Color of Change cautions that "working class" and "working families" carry an imagined image coded as white, rural, and suburban, which effectively excludes Black families from the term's reach. Rather than dropping the term, the guide urges communicators to widen who it evokes by explicitly naming Black, white, and other working-class communities.
“Many people find the terms "low-class" and "poor" pejorative. Conversely, class solidarity exists in "poor people's movements" and many individuals proudly identify as "working class."”
In its socioeconomic-status guidance, the APA notes that while labels like "low-class" and "poor" can read as pejorative, "working class" functions differently: it is a label many people claim with pride and a banner for collective movements. The guide treats it as a self-identification to be respected rather than a term to avoid.
Synthesis
“Working class” is contested — a label many claim with pride, and one whose default image quietly excludes the people it should include. The two sources pull in opposite directions.
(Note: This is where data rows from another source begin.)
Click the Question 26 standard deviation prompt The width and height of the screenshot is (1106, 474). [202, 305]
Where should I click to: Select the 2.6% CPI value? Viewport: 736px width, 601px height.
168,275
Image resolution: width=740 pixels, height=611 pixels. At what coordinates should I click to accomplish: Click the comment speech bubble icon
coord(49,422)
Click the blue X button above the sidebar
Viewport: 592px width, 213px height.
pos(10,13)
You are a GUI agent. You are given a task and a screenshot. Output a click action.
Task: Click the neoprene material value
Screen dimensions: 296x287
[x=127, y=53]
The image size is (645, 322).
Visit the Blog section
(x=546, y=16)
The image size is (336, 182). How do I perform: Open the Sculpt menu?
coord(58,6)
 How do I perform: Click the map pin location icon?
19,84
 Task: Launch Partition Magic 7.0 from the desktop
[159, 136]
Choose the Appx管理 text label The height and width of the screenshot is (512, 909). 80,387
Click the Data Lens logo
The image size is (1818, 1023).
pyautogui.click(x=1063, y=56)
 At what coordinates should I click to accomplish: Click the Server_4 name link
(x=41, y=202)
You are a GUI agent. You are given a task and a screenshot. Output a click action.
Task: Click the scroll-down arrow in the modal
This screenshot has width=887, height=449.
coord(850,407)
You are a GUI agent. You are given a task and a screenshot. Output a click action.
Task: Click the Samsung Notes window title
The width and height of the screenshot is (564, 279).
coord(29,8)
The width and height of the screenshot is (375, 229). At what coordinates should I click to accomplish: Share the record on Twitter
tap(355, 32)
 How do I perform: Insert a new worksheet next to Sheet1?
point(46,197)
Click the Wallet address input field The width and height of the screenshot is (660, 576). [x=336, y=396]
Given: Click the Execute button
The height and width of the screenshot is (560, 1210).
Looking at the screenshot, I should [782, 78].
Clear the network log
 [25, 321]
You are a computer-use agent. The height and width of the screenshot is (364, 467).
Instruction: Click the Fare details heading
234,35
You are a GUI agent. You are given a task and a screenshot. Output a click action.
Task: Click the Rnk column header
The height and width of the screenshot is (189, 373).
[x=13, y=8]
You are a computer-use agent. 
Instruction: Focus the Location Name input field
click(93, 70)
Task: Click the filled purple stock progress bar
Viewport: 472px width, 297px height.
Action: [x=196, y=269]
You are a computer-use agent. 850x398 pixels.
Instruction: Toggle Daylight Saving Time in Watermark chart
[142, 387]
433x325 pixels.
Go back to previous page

APA treats it as a self-identification to respect: where “low-class” and “poor” read as pejorative, “class solidarity exists in ‘poor people’s movements’ and many individuals proudly identify as ‘working class.’” It is a claimed identity and an organizing banner, not a term to avoid.
Color of Change names the catch. The image of “working class” families, it argues, “is one that is largely coded as ‘white’ within the public imagination” — associated with rural, suburban, and exurban communities, and applied to white people “whether or not they are actually working,” while Black families in the same economic strata are rarely granted the label. The term excludes rather than targets. Color of Change does not say drop it; it says widen who it evokes, by explicitly naming Black, white, and other working-class communities.
So “working class” is neither a clean use nor an avoid. It is a strong solidarity frame whose unstated default reads white, so the discipline is to make explicit who you mean rather than let the phrase carry its coded image. The same caution applies to the slogan “working families,” which can read as white and suburban unless paired with explicit inclusion. This page pairs with classism and disadvantaged.
Audience notes
- Journalists and editors. Don’t let “working class” or “working families” default to its coded-white image. When that’s who you mean, name Black, white, and other working-class communities explicitly rather than relying on the phrase to include them.
- Advocates and internal comms. It’s a solidarity banner — APA notes many individuals proudly identify as working class, alongside the class solidarity of poor people’s movements. The work is widening it, not dropping it.
- Watch the slogan. “Working families” as a stand-alone tagline can quietly read as white and suburban; pair it with explicit inclusion so it doesn’t exclude the families it’s meant to speak for.